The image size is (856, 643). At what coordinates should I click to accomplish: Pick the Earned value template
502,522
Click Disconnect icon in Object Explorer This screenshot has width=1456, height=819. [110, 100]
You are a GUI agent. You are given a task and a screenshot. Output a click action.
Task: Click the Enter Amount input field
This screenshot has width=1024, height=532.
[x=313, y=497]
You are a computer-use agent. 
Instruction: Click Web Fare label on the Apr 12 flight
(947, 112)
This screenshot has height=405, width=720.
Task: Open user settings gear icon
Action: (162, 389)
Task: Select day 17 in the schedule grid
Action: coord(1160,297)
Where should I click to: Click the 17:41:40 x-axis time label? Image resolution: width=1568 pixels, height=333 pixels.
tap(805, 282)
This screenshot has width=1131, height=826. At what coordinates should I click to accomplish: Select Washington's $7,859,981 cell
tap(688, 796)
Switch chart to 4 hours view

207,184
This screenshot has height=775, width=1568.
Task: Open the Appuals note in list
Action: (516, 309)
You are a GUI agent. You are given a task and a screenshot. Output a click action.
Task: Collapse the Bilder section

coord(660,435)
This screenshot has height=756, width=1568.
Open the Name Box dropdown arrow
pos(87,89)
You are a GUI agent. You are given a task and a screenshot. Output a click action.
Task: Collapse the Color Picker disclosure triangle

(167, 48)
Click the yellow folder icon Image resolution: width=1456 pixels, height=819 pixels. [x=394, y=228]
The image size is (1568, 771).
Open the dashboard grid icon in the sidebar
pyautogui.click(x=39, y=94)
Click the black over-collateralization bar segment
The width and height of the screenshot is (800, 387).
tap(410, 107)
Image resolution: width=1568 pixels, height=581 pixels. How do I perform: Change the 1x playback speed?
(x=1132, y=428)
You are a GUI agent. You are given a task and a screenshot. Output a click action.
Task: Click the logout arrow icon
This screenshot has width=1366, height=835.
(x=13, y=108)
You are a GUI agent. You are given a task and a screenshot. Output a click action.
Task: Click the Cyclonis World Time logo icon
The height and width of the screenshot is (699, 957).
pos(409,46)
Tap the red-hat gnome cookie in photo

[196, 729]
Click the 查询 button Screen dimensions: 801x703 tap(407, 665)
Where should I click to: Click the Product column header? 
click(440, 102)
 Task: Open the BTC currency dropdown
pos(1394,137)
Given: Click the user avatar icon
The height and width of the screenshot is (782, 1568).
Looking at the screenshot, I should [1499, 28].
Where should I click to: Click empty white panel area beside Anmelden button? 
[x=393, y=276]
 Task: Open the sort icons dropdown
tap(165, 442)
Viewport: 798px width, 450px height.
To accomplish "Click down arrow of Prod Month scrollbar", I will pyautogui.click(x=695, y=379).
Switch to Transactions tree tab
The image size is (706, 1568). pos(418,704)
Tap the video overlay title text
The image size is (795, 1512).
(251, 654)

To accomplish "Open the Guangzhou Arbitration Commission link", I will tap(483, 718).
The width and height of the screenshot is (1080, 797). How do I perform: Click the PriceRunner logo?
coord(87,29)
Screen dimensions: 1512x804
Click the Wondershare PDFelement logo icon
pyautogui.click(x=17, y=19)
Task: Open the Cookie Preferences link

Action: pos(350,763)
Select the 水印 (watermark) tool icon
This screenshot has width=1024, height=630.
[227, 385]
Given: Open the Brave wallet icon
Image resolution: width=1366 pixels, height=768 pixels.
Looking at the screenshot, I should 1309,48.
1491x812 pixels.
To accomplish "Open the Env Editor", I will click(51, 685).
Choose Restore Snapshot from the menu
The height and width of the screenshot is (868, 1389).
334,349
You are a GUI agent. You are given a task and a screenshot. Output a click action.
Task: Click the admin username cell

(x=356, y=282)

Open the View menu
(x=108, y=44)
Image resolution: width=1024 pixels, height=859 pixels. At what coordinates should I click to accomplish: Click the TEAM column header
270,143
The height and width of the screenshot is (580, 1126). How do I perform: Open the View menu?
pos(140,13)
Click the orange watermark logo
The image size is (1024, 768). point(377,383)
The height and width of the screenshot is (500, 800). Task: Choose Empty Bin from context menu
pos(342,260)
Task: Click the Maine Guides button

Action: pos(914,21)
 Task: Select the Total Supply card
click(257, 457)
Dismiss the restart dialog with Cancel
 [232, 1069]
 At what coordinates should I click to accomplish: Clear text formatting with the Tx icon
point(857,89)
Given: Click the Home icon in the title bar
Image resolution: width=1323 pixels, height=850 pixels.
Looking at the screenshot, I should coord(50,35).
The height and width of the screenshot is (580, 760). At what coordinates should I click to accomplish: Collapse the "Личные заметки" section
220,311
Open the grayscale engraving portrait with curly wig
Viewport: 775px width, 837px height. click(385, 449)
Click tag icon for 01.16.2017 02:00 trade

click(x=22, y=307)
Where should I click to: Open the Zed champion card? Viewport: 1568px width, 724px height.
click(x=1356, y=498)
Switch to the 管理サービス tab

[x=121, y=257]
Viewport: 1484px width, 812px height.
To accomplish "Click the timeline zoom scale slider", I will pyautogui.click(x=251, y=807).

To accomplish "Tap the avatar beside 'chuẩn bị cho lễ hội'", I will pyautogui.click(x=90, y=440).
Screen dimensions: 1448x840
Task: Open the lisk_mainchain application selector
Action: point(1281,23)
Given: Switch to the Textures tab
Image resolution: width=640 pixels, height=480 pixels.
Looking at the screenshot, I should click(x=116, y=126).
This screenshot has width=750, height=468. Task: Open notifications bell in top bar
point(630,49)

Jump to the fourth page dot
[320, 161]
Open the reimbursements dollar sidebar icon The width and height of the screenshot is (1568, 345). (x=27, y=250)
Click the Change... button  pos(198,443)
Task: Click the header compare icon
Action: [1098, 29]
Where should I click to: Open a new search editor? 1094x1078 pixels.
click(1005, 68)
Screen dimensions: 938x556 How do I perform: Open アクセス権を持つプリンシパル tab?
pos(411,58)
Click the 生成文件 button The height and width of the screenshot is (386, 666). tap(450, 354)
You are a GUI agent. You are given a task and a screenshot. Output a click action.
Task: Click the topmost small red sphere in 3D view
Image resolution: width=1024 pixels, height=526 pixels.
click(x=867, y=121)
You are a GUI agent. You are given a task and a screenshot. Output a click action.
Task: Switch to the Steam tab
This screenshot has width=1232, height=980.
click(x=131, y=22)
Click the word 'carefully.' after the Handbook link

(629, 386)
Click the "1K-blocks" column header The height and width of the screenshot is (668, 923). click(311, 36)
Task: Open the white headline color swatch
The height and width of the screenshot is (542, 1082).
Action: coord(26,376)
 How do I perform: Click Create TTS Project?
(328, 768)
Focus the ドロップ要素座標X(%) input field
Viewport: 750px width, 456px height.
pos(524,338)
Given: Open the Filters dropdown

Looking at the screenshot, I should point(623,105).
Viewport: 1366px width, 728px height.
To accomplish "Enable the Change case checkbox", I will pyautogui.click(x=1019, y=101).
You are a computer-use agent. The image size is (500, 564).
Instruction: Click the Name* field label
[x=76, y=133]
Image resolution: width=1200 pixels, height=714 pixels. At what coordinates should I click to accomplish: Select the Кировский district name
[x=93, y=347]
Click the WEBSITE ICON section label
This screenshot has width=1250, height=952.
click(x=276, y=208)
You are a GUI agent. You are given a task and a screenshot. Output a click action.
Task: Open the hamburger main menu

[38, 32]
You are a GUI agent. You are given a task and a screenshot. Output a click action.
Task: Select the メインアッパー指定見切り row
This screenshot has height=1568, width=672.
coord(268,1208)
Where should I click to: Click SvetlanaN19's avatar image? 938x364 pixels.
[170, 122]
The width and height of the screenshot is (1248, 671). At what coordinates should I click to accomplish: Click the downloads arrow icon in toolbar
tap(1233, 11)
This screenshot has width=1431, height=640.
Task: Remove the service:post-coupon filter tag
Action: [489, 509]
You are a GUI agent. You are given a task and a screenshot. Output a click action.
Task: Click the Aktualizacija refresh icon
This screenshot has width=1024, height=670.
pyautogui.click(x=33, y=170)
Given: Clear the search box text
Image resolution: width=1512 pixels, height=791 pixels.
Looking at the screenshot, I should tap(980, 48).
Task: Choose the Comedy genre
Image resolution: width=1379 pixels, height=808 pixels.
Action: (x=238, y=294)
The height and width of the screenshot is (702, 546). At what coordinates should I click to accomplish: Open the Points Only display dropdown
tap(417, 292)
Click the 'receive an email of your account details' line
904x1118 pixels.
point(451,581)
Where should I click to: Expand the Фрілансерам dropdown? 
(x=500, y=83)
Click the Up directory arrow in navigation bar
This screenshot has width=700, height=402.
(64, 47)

_ _ _

• [PROBLEM DESCRIPTION] Gather every line of the listing above that contains the string "link", treating uppercase and lowercase letters as distinct, and reproduce each such line in full.

• [EXPECTED ANSWER]
To accomplish "Open the Guangzhou Arbitration Commission link", I will tap(483, 718).
Task: Open the Cookie Preferences link
Click the word 'carefully.' after the Handbook link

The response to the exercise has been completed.